=== REQUIREMENT 1 ===
Please rewrite the company audit notes starting at "- Register of" and ending at "to the charges.", putting "asset" in place of "property".

The company can keep its books of account or other relevant papers in electronic mode in such manner as may be prescribed.
There should be a proper system of storage, retrieval, display, or printout of electronic records and such records should not be disposed of or rendered unusable unless permitted by law.
It is provided that all or any of the Books of Accounts may be kept at such other place in India as the Board of Directors may decide. When the Board of Directors so decides the company shall, within seven days of the decision, file with the Registrar a notice in writing giving the full address of that other place.
Where a company has a Branch Office, whether in or outside India, the company shall be deemed to have complied with the provisions given above if proper Books of Account relating to the transactions affected at the Branch Office are kept at that office and properly summarized returns, made up to dates at intervals of not more than three months, are sent by the Branch Office to the company at the registered office or the other place referred to earlier.
Violation. Proper books of account shall not be deemed to be kept with respect to the matters specified therein:
(a) if such books are not kept as are necessary to give a true and fair view of the state of affairs of the company or branch office, as the case may be, and to explain its transactions; and
(b) if such books are not kept on an accrual basis and according to the double entry system of accounting.
The Books of Account and other books and papers shall be open to inspection by any Auditor during business hours.
The Books of Account of every company relating to a period of not less than eight years immediately proceeding the current year shall be preserved in good order. In the case of a company incorporated less than eight years before the current year, the Books of Account for the entire period proceeding the current year shall be preserved. (BCom 3rd Year Company Audit Notes Study Material)
The Managing Director or Manager is made responsible for maintaining and preserving the Books of Account. The Board of Directors of the company, if there is no Managing Director or Manager, will be responsible for maintaining the books. In default, anyone responsible will be punished with imprisonment for a term which may extend to one year or with a fine which may extend from fifty thousand rupees to five lakh rupees or both.
- Register of Charges. Under section 85 every company is required to keep at its registered office, a Register of Charges and enter therein all charges on the undertaking or on any property of the company giving in each case:
(i) a short description of the property charged,
(ii) the amount of the charge, and
(iii) except in the case of securities to bearer, the names of the persons entitled to the charges.
If a company fails to keep such a register it shall be punishable with a fine ranging from Rs.1 lakh to Rs.10 lakh. Every officer of the company who is in default will be punished with imprisonment for a term extending to six months or with a fine which may range from twenty-five thousand to one lakh. (BCom 3rd Year Company Audit Notes Study Material)
- Minute Books. According to Section 118, every company shall cause minutes of all proceedings of every general meeting and of all proceedings of every meeting of its Board of Directors or of every Committee of the Board, to be kept by making within thirty days of the conclusion of every such meeting concerned, entries thereof in Minute Books with their pages consecutively numbered. Minute Books are statutory books, and are of three types:
(i) Shareholders’ Minute Books to record the proceedings of Shareholders’ Meetings.
(ii) Directors’ Minute Books to record the proceedings of the Meetings of the Board of Directors.
(iii) Committees’ Minute Books to record the proceedings of the meetings of the committees appointed by the Board of Directors.

=== DATA FOR THIS TASK ===
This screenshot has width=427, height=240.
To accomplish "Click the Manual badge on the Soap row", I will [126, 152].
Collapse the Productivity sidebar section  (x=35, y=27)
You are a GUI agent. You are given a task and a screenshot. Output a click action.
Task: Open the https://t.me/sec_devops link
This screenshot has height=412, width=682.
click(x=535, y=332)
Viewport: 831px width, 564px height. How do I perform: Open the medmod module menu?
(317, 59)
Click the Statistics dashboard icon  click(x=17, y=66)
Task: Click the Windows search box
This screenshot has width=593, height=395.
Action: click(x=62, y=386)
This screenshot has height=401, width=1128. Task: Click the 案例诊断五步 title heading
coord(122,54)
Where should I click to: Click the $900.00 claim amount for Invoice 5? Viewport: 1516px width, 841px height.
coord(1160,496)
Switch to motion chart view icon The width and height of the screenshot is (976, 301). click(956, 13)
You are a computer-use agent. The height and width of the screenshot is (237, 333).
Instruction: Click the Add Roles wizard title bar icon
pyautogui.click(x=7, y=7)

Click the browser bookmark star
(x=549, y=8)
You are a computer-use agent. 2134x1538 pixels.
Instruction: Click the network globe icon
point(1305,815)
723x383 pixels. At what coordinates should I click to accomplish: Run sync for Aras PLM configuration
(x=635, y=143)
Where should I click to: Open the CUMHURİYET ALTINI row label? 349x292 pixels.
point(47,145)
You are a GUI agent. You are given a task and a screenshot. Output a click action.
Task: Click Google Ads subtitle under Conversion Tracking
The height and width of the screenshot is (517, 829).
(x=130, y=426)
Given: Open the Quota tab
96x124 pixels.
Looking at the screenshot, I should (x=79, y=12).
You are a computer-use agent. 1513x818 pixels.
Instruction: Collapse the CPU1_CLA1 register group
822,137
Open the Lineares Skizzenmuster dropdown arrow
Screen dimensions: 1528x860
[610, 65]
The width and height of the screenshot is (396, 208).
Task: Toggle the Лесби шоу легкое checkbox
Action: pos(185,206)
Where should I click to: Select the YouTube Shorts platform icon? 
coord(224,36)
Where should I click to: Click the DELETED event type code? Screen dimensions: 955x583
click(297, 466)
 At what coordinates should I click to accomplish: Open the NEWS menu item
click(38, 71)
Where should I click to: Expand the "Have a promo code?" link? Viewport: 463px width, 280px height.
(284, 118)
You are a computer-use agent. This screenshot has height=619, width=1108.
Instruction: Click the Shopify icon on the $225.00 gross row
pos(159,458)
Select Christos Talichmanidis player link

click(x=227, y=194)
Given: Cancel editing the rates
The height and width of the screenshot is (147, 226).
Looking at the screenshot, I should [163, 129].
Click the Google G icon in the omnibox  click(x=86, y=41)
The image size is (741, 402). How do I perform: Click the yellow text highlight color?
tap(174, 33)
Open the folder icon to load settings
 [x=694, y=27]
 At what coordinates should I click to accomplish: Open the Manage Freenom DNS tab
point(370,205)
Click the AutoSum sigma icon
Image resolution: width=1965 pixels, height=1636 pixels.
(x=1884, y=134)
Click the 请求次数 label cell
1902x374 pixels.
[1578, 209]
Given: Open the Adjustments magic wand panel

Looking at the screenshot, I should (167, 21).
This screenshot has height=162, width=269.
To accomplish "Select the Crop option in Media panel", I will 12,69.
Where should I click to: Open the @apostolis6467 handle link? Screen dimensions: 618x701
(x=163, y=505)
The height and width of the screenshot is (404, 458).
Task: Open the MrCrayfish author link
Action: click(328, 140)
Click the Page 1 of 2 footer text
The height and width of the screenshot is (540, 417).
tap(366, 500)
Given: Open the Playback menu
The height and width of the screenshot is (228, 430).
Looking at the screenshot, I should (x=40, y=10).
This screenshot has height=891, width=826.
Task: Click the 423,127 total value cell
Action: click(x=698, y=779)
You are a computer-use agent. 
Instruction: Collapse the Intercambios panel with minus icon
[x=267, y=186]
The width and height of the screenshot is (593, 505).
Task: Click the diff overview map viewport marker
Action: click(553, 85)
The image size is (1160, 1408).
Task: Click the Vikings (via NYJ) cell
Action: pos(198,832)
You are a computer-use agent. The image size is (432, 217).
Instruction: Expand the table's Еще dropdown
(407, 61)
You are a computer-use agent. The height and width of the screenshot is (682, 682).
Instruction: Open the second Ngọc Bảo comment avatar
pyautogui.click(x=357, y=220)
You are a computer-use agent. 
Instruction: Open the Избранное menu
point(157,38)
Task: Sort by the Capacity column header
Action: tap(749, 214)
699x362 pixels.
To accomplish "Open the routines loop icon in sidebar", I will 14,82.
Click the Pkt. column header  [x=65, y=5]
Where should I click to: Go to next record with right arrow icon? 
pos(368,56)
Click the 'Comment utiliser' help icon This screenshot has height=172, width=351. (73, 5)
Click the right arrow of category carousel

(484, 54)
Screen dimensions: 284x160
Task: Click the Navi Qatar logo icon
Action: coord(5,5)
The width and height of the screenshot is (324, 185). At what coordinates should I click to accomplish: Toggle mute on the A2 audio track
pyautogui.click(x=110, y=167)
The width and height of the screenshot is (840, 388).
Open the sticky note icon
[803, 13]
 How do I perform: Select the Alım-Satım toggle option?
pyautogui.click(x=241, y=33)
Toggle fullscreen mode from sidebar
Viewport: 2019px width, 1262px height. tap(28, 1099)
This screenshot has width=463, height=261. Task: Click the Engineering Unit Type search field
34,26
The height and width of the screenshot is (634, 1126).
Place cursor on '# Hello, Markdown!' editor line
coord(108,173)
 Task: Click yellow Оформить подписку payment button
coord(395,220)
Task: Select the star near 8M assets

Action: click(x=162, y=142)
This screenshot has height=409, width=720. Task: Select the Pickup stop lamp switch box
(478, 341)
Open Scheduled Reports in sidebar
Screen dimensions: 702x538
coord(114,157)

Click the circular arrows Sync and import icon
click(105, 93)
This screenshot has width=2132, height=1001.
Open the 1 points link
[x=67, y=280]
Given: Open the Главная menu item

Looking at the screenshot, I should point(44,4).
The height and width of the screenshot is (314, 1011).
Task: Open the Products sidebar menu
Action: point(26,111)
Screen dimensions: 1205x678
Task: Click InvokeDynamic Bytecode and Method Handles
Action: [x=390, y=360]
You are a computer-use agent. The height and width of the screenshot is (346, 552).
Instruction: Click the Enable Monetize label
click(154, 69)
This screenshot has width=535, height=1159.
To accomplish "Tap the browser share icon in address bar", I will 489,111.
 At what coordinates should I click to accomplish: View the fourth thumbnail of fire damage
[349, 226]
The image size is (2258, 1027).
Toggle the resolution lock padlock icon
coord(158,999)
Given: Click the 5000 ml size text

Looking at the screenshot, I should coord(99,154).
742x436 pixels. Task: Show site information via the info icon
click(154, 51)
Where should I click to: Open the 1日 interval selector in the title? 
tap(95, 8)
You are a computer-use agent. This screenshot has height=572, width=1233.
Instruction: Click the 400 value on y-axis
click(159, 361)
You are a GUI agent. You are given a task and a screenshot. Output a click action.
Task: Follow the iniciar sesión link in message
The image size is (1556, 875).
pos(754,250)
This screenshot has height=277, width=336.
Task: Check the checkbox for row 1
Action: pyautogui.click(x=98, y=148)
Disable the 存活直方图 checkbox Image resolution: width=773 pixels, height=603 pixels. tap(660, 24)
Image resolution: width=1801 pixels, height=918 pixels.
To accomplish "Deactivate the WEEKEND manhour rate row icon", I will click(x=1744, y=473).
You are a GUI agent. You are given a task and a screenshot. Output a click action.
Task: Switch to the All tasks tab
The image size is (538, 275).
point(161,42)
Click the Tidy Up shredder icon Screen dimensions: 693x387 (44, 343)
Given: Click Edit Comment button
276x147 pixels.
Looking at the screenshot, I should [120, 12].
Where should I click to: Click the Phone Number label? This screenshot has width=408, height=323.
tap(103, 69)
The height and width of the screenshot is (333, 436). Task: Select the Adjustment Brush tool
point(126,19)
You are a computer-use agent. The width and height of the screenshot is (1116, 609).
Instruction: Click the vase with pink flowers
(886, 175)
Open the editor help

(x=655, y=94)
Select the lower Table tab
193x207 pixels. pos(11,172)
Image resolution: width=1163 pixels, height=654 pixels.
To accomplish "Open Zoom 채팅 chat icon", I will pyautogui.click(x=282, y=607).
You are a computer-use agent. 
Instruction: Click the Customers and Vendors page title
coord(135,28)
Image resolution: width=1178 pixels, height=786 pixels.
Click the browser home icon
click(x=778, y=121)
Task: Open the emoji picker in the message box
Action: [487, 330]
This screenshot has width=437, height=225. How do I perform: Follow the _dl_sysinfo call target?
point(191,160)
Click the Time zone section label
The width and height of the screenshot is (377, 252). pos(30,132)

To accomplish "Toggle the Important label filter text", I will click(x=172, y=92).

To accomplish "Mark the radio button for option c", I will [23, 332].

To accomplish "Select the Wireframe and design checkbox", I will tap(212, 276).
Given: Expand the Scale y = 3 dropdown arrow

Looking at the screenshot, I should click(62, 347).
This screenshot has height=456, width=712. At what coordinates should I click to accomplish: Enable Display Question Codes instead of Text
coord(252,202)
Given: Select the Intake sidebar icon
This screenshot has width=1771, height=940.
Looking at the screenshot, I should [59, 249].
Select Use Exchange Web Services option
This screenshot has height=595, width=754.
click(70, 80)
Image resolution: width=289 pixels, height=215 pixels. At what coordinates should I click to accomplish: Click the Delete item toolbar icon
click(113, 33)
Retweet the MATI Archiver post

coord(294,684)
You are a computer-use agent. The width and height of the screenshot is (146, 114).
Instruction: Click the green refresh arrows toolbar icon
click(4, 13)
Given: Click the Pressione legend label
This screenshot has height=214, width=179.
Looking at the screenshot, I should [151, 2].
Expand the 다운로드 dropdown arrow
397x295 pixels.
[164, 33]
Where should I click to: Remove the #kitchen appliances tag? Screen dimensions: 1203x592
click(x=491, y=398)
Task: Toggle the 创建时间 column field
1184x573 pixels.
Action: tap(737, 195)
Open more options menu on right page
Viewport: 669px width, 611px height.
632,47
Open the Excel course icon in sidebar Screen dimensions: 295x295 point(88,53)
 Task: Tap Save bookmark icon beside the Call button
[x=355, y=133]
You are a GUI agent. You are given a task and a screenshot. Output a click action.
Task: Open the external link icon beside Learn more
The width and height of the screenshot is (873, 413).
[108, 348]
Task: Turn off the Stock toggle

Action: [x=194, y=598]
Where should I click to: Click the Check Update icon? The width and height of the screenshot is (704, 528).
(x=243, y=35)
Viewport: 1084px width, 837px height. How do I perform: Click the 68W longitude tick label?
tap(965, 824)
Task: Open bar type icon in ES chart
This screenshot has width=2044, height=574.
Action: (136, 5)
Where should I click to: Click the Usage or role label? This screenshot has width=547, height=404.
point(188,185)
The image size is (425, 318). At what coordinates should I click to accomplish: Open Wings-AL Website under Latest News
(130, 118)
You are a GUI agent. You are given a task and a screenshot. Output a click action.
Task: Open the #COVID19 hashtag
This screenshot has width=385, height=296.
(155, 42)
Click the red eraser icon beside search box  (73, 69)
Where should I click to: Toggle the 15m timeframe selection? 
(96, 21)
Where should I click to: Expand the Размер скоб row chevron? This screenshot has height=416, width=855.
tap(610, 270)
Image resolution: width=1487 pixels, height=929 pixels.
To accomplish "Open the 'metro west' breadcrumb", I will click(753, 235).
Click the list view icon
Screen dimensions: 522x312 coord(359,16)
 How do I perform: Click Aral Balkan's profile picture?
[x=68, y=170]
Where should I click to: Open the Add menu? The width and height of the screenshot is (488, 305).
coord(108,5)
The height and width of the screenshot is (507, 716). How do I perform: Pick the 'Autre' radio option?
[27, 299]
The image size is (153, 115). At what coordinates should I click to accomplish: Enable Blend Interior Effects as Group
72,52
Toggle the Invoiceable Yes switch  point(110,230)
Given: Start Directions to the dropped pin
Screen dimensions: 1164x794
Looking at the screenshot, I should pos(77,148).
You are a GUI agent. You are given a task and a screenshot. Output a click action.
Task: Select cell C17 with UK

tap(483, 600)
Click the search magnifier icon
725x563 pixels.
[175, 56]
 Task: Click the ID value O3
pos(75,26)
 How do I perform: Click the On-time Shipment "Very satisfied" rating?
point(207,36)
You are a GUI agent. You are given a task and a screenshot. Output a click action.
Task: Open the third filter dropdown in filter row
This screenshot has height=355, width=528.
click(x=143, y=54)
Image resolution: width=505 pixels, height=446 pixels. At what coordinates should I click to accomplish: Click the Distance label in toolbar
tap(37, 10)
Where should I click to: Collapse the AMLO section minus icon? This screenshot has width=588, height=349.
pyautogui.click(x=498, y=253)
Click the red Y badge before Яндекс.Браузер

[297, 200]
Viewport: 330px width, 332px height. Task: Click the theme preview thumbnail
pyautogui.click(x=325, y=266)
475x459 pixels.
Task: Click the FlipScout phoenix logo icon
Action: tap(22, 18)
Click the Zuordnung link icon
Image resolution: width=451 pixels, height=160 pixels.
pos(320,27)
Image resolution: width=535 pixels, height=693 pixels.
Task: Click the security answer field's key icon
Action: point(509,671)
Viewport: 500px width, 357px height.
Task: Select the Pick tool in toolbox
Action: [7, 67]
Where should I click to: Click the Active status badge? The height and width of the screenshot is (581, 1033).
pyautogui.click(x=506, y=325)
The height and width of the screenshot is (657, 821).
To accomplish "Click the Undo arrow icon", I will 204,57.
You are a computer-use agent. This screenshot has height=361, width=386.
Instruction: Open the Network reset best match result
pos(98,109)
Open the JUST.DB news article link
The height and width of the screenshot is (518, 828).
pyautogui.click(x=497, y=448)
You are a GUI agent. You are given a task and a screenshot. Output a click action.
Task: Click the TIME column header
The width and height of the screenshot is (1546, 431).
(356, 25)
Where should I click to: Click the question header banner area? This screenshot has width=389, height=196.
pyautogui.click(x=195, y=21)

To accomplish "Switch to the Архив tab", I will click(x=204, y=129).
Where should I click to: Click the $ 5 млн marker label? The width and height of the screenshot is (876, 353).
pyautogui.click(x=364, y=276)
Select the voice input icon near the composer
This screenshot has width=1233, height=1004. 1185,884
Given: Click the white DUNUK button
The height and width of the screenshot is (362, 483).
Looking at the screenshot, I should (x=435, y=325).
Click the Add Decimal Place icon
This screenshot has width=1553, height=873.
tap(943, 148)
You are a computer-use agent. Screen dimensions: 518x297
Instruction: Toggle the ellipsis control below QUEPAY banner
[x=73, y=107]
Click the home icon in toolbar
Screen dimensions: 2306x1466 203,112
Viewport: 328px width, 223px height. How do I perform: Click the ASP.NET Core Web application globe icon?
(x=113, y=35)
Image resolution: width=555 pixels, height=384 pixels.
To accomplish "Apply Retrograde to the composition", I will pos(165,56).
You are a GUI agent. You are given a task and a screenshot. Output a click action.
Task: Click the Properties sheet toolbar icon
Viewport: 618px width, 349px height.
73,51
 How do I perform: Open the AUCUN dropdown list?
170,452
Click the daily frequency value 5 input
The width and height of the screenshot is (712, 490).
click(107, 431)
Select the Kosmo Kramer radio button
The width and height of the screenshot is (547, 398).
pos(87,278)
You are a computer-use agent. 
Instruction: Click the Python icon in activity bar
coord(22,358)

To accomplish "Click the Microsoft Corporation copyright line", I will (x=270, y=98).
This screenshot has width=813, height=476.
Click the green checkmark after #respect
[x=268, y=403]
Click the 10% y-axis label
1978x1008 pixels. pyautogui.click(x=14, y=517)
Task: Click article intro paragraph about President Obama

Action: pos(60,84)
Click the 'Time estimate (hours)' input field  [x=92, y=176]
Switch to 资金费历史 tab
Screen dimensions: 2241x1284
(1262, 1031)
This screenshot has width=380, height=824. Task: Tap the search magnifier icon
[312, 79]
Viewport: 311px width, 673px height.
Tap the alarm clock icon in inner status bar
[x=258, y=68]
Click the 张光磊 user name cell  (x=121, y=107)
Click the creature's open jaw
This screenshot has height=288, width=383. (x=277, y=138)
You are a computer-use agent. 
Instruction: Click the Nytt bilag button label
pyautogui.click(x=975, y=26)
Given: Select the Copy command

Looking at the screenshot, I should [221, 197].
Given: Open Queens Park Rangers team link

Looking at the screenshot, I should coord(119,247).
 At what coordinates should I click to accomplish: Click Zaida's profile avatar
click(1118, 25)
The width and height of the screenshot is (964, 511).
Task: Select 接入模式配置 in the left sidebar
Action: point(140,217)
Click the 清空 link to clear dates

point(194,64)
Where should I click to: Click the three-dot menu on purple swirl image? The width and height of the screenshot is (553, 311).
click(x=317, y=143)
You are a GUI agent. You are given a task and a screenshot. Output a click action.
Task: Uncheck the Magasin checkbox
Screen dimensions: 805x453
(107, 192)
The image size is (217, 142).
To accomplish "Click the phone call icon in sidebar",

=== REQUIREMENT 2 ===
Count the lines of the entries that contain the string "item" and give only that number.

=== COMPLETE RESPONSE 1 ===
- Register of Charges. Under section 85 every company is required to keep at its registered office, a Register of Charges and enter therein all charges on the undertaking or on any asset of the company giving in each case:
(i) a short description of the asset charged,
(ii) the amount of the charge, and
(iii) except in the case of securities to bearer, the names of the persons entitled to the charges.

=== COMPLETE RESPONSE 2 ===
3